Cherie Priest’s Hugo-nominated steampunk novel Boneshaker is a rollicking and energetic tale that seamlessly weaves together the two distinct genres of steampunk and zombie fiction. This is a feat in and of itself, and Priest is one of the few people out there to have carried it off, which she does with the same precision and attention to detail that one finds in Unhallowed Metropolis, the originator of the steampunk-zombie match-up. And creating a story in this particular genre mix that approaches the accomplishments of Unhallowed Metropolis is no easy feat.
Boneshaker‘s credentials in both genres are clearly outlined. It is set in the late 19th century, albeit one heavily changed both by the advance of technology and by the horrific events that befall Seattle, the book’s setting, prior to the story’s opening. There are giant industrial machines that truly feel they could have been invented by the Victorians, if only the Victorians had been so inclined, coupled with airships, mad scientists, and more steampunk imagery than one can shake a stick at. Add to this a healthy (or perhaps “unhealthy”) dose of mysterious toxic gas, the reanimate dead, and the consequent walling off Seattle, and one finds a Victorian version of the late 20th century zombie apocalypse.
The background to Boneshaker‘s story is established in a sort of in-character preface provided before the first chapter. This introduction, presented as a history of the incident written in 1880, describes how the Alaskan gold rush prompts a Seattle inventor named Leviticus Blue to construct the titular “Boneshaker,” a massive drilling machine. The Boneshaker goes wild during its test run, devastates downtown Seattle, and releases a toxic gas that kills the city’s inhabitants and turns them into zombies.

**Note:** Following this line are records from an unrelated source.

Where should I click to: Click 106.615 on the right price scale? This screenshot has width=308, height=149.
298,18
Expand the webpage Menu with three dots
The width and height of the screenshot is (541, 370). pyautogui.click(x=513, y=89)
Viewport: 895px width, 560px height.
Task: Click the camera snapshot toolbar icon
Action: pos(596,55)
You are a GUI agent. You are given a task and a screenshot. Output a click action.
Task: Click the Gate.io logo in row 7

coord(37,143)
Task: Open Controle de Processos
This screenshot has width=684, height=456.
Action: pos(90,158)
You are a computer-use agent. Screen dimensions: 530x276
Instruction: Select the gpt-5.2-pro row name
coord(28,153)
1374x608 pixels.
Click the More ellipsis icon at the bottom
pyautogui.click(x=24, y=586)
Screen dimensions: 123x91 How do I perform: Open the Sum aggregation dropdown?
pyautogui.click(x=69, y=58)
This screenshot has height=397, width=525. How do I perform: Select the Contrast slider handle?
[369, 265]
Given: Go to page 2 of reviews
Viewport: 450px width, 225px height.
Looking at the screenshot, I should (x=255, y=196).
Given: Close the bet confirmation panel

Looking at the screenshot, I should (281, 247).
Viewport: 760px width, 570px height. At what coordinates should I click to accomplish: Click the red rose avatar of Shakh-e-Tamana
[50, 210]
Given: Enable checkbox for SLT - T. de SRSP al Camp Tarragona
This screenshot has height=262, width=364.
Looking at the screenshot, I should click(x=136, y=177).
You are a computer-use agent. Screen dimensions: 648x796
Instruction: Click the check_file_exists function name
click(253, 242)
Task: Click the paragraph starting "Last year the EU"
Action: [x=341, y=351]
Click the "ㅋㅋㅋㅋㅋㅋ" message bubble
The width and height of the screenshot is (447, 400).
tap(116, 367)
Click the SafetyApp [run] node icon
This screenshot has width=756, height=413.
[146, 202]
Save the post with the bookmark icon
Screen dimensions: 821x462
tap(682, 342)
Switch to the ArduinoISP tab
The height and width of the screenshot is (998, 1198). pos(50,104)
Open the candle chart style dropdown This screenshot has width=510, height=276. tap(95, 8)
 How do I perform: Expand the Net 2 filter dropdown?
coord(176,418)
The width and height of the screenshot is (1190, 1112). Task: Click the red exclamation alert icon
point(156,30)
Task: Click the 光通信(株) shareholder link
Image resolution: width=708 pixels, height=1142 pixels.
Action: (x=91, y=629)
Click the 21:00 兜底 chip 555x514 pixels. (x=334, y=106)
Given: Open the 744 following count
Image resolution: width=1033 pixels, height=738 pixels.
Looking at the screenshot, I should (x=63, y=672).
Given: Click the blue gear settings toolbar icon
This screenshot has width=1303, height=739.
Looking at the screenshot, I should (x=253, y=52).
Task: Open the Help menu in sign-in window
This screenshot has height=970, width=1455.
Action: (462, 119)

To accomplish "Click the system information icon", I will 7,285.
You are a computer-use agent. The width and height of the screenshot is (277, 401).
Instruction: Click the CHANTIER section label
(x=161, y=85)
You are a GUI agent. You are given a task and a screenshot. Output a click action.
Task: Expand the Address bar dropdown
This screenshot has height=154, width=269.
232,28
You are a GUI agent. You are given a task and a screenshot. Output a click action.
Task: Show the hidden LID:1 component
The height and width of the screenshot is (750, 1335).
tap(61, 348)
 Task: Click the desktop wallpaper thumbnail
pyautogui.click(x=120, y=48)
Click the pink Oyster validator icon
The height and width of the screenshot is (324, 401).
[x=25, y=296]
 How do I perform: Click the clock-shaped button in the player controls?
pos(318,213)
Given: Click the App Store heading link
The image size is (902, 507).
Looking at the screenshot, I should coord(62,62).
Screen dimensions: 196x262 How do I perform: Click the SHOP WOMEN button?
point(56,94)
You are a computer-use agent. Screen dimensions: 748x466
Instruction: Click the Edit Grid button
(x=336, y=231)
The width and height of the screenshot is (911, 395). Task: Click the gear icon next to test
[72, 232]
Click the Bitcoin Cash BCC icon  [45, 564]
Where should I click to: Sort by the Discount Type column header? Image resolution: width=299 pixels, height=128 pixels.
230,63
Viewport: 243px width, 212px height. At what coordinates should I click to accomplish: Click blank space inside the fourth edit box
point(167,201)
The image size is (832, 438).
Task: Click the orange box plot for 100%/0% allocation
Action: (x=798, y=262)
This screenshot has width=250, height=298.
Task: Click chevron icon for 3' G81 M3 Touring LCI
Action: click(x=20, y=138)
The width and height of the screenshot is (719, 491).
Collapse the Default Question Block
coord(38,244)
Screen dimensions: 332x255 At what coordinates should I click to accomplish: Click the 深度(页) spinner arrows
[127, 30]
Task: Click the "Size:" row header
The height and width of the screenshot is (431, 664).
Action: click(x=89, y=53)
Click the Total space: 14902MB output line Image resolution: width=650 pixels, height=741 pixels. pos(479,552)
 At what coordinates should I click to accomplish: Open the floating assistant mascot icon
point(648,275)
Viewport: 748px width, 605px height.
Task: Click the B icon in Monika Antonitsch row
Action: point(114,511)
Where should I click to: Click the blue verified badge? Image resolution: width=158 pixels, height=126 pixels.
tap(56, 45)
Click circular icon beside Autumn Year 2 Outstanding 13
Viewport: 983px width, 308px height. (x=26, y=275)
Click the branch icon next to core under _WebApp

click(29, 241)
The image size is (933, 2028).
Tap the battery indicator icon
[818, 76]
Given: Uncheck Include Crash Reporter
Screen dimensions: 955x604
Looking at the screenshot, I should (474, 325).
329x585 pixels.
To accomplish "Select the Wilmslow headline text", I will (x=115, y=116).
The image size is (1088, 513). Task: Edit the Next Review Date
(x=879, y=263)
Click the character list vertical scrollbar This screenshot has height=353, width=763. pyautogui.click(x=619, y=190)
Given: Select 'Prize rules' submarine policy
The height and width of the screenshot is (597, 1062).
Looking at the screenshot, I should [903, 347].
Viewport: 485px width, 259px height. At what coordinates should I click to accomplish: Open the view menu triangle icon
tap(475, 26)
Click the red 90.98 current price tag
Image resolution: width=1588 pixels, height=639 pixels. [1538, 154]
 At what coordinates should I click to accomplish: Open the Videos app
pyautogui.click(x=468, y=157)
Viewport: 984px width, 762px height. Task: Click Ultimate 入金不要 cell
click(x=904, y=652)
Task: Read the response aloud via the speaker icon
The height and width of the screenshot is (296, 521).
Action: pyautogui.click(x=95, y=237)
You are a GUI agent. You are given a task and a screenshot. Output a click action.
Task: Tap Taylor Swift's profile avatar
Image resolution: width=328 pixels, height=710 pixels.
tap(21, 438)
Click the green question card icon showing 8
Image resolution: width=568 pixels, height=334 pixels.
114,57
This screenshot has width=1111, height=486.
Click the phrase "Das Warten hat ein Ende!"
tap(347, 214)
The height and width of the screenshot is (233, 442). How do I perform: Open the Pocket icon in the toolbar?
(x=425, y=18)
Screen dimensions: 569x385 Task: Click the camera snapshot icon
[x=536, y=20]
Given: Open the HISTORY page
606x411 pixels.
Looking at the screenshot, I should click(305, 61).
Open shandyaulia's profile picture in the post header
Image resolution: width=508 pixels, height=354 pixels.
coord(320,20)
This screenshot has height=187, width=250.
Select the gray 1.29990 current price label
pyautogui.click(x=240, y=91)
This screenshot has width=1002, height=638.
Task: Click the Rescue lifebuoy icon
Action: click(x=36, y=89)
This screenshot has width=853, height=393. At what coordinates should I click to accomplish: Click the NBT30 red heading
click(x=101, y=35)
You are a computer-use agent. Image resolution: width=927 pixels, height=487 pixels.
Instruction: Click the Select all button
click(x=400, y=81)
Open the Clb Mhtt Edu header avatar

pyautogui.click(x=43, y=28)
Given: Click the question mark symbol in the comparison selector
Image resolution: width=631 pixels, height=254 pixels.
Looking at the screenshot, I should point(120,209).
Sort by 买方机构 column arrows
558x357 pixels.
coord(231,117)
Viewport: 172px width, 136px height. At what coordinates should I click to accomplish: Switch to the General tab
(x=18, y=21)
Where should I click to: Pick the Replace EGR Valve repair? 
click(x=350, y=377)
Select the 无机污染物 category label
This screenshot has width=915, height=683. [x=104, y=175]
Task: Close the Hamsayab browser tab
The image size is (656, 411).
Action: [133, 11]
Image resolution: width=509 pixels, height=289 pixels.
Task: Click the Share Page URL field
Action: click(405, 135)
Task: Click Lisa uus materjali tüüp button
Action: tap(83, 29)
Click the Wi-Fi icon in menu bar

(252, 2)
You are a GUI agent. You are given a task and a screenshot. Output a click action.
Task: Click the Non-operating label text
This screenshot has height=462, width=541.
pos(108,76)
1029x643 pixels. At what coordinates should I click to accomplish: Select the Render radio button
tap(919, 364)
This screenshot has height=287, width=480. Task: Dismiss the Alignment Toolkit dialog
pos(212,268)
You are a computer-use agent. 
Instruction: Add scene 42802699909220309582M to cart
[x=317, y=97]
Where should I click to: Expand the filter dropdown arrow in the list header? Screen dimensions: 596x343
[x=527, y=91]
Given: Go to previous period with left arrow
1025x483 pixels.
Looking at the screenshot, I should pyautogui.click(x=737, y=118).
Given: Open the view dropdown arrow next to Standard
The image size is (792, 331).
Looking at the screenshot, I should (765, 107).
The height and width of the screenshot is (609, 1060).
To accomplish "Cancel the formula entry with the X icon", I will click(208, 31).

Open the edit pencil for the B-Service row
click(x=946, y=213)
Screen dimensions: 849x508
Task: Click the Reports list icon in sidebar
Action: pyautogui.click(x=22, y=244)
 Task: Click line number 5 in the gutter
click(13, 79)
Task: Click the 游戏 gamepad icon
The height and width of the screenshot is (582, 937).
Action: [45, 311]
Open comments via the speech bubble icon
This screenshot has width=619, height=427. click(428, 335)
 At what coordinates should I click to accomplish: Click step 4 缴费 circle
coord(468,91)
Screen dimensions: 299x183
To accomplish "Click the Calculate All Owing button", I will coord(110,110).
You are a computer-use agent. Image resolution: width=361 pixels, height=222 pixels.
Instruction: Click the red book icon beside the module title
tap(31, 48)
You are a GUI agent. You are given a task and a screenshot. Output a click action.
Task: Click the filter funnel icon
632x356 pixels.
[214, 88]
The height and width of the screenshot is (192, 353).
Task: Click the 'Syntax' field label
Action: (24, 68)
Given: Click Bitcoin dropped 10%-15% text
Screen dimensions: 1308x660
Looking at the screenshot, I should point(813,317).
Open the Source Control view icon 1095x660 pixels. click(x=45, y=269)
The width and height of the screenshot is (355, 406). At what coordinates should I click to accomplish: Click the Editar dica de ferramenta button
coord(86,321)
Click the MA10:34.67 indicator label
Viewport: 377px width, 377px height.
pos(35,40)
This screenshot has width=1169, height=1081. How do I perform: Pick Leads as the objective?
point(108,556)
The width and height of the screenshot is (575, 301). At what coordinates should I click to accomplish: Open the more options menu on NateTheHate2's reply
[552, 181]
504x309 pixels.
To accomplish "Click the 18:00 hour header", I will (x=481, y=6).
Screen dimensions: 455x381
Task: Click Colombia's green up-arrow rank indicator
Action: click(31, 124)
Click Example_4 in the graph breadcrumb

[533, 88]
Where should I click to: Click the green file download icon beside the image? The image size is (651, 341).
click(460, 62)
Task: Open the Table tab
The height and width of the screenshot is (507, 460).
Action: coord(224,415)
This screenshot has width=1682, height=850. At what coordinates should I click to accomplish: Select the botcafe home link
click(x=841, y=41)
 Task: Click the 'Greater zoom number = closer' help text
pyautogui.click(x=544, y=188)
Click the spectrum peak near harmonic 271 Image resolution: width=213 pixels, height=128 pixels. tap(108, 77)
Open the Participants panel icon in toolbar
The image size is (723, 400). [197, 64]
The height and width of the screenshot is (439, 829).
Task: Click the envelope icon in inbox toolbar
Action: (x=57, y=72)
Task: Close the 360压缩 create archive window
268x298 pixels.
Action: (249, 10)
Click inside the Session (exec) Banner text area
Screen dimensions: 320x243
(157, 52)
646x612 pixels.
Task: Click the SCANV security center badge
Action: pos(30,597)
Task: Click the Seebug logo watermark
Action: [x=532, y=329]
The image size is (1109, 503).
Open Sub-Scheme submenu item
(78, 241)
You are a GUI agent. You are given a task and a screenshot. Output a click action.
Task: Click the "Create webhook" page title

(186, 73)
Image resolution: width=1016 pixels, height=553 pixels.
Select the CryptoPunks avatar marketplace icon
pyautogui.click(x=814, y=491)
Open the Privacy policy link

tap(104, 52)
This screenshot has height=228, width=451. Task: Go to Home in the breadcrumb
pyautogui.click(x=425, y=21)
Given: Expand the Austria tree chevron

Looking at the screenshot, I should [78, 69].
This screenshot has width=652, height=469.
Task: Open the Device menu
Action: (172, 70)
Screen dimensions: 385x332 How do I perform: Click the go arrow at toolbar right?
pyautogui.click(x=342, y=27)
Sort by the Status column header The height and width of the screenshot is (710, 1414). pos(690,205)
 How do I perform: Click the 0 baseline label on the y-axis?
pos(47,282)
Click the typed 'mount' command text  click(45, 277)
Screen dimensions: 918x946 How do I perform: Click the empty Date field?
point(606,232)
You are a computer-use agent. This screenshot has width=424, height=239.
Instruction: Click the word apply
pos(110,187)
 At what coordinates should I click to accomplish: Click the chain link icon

The story itself, which takes place many years later, then proceeds from this position, with Seattle still devastated and haunted by the walking dead. Leviticus Blue’s widow, Briar Wilkes, and her teen-age son, Zeke, are struggling to get by in the survivor community outside the city wall, haunted by the crippling reputation inherited from both Leviticus and from Briar’s father, a prison guard responsible for releasing his prisoners to save them from the toxic gas. Zeke, like any good plucky young man, goes into the city to make things right, forcing Briar to follow him. From there, the story spirals into countless adventures and thrills punctuated by strong staple characters.
In short, Boneshaker is an exciting story that works very hard to be steampunk and succeeds in its task. The steampunk-zombie match-up provides a thrilling and unusual edge, while the tough and purposeful characters prove to be highly engaging. A truly gripping read.